**Material supplied**:
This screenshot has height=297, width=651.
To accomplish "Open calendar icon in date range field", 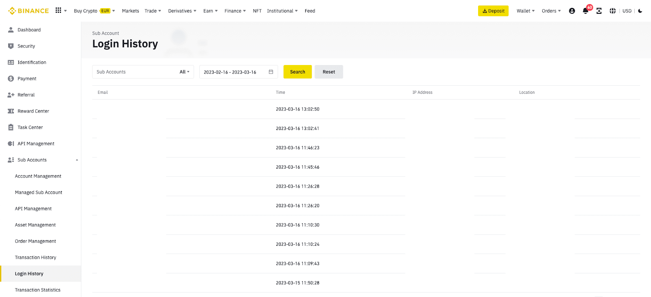I will pyautogui.click(x=271, y=72).
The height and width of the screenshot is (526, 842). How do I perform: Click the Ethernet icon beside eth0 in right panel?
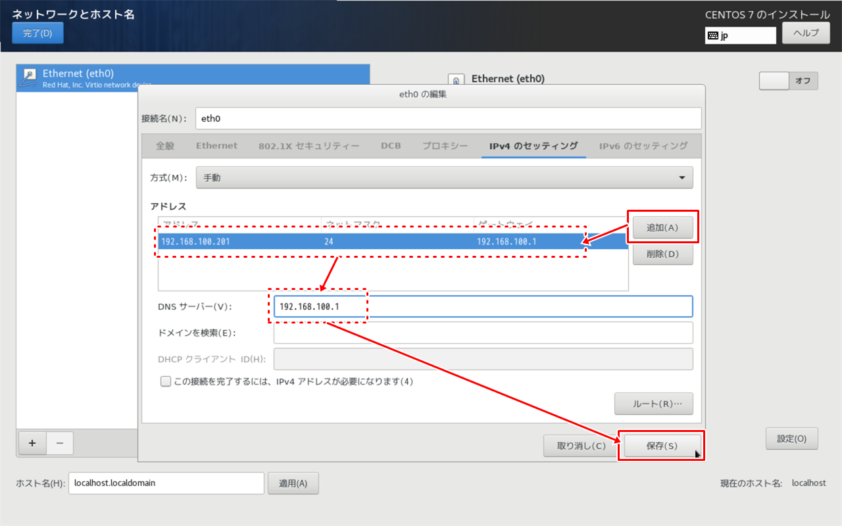coord(457,79)
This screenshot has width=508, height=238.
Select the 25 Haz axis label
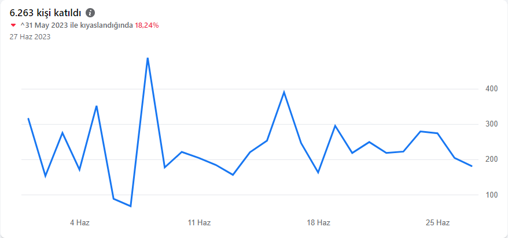437,223
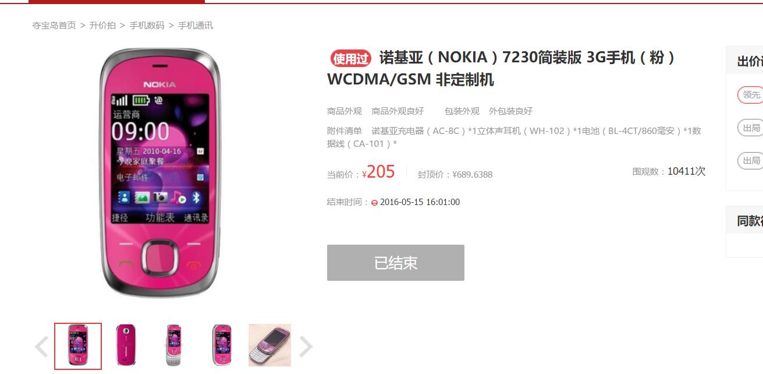This screenshot has height=374, width=763.
Task: Click the red 使用过 badge
Action: point(351,58)
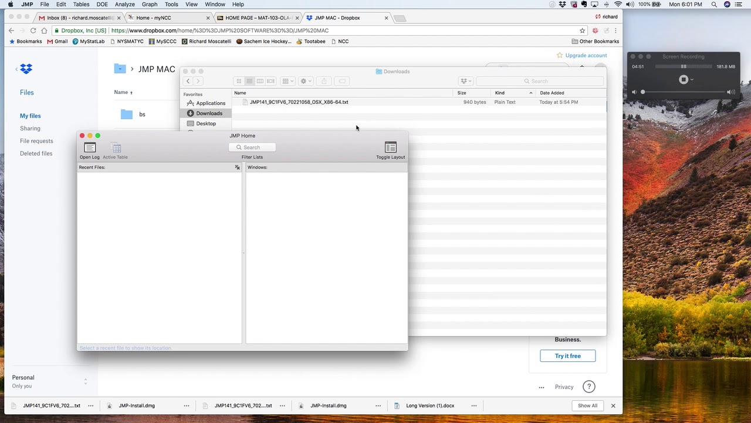Stop the screen recording
Screen dimensions: 751x423
[x=683, y=79]
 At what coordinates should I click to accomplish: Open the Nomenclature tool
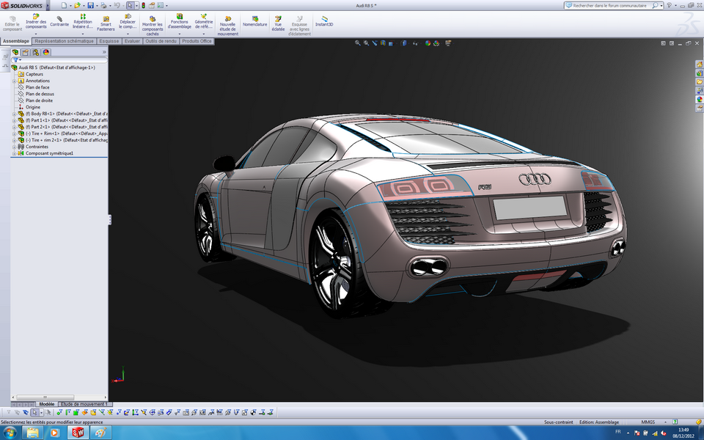[254, 21]
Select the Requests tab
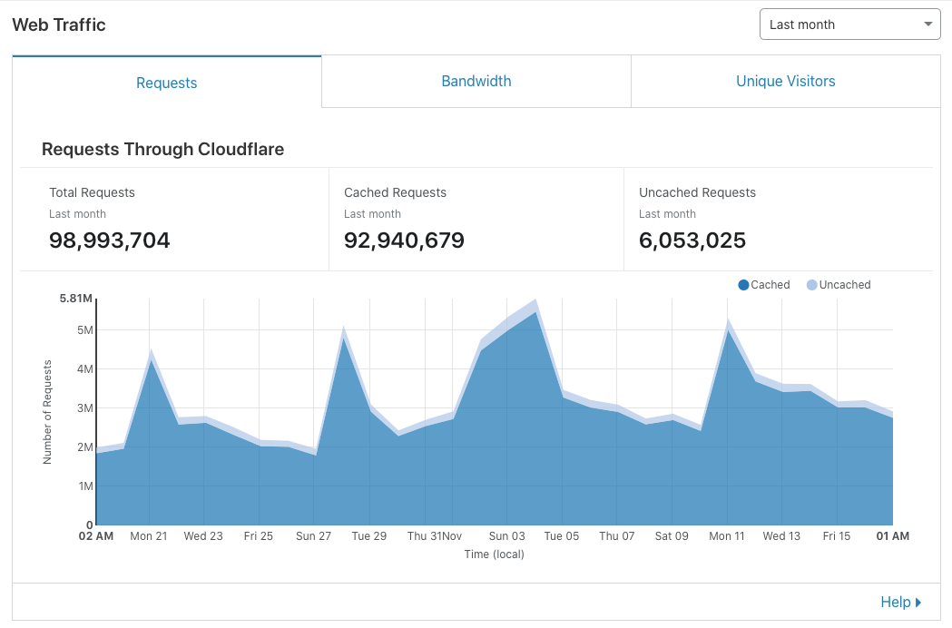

**Problem requirements**: Every line from the one bearing "Select the 25 Haz axis label" through the end of the data above must be output exactly, and no picture may appear.

**Task solution**:
Select the 25 Haz axis label
437,223
This screenshot has height=374, width=763.
Task: Click the red 使用过 badge
Action: point(351,58)
Stop the screen recording
Screen dimensions: 751x423
[x=683, y=79]
 At what coordinates should I click to accomplish: Open the Nomenclature tool
[254, 21]
Select the Requests tab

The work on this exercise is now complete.